Calculation of Current-driven Switching rates
P. B. Visscher and D. M. Apalkov
At present, high density non-volatile information storage in a computer is accomplished by magnetic storage on a hard disk (but is relatively slow); fast memory is generally accomplished with integrated-circuit transistor electronics, and is volatile, i.e, the information is lost when the computer is turned off. An appealing prospective technology is current-switched MRAM (magnetic random-access memory), which has the speed of electronic storage (and may even exceed its density) but the nonvolatility of magnetic storage. It has recently [ref. 1] been shown that the passage of a current from a pinned ferromagnet produces a “spin torque” that can switch the magnetization of a nanometer-sized free ferromagnet. Although various theories of this effect have been proposed, testing them against experimental results has been difficult because most experiments are on a long time scale that is hard to simulate directly.
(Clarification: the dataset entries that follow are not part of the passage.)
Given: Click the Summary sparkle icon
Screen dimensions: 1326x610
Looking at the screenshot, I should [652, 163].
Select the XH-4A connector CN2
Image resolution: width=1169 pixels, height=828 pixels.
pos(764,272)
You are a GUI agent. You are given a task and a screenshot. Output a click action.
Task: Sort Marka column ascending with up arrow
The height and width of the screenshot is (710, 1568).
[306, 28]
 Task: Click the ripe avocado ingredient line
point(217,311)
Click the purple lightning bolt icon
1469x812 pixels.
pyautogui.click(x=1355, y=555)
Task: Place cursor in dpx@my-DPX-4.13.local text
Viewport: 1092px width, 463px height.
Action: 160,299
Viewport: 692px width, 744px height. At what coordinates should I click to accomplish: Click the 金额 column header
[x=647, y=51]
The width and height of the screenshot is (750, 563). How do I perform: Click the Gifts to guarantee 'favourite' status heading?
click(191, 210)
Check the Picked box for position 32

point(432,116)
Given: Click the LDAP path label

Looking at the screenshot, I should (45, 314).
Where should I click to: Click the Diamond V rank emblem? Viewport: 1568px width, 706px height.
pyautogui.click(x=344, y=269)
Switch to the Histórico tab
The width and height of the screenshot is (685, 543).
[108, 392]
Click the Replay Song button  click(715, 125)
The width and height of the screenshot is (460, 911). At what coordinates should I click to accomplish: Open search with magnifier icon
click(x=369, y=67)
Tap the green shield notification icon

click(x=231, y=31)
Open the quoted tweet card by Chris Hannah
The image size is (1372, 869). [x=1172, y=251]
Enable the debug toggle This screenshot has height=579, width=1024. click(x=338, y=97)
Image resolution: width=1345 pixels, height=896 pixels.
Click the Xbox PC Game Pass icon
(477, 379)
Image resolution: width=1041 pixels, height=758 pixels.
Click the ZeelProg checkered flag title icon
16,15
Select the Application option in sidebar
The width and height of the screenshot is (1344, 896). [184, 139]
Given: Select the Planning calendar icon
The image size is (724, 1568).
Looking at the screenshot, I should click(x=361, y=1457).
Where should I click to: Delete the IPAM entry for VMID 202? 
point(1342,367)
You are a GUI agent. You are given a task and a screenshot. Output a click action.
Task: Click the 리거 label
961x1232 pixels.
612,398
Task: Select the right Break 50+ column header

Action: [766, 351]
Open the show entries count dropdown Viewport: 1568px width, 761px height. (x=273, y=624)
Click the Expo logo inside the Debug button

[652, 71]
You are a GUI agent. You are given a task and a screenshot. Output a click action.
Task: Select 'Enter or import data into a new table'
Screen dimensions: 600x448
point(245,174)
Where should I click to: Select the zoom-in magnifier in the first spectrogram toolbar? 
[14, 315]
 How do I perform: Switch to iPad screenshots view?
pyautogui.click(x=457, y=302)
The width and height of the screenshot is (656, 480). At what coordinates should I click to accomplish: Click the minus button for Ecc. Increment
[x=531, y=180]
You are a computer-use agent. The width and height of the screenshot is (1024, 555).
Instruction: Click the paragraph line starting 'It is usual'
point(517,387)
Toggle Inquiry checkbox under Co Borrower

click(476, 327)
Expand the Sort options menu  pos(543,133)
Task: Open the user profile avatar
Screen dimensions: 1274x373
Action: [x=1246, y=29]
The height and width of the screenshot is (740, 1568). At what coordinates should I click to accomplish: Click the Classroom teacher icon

In the absence of spin torque, long-time thermal effects such as switching rates have historically been calculated by statistical methods, using the Fokker-Planck equation, which leads [Brown, 1963] to a switching rate proportional to exp(-E/kT), referred to as the Arrhenius-Neel law. The problem with generalizing this approach is that spin torque is not conservative, so we cannot define a potential energy barrier E. We have shown for the first time that it is possible to include non-conservative torques in the Fokker-Planck equation and still solve it for the switching rate. In the limit of small oscillations about the energy minimum, the result has approximately the form of the Arrhenius-Neel law, but with an elevated effective temperature Teff. However, the “effective temperature” picture fails for large oscillations — our method can be used to calculate the spectra of microwave oscillations that have recently been observed in these systems. The graph shows a fit (lines) of our results to “telegraph-noise” data (symbols), in which the average time spent in each state (parallel or antiparallel magnetization) is measured. A preprint describing this work in detail is on the cond-mat archive, at arXiv.org/abs/cond-mat/0405305.
1. F. J. Albert, J. A. Katine, R A. Buhrman, and D. C. Ralph, ”Spin-Polarized Current switching of a Co thin film nanomagnet”, Appl. Phys. Lett. 77, 3809 (2000).
2. S. Urazhdin, N.O. Birge, W.P. Pratt, and J. Bass, ”Current-Driven Magnetic Exciations in Permalloy-Based Multilayer Nanopillars”, Phys. Rev. Lett. 91, 146803(2003).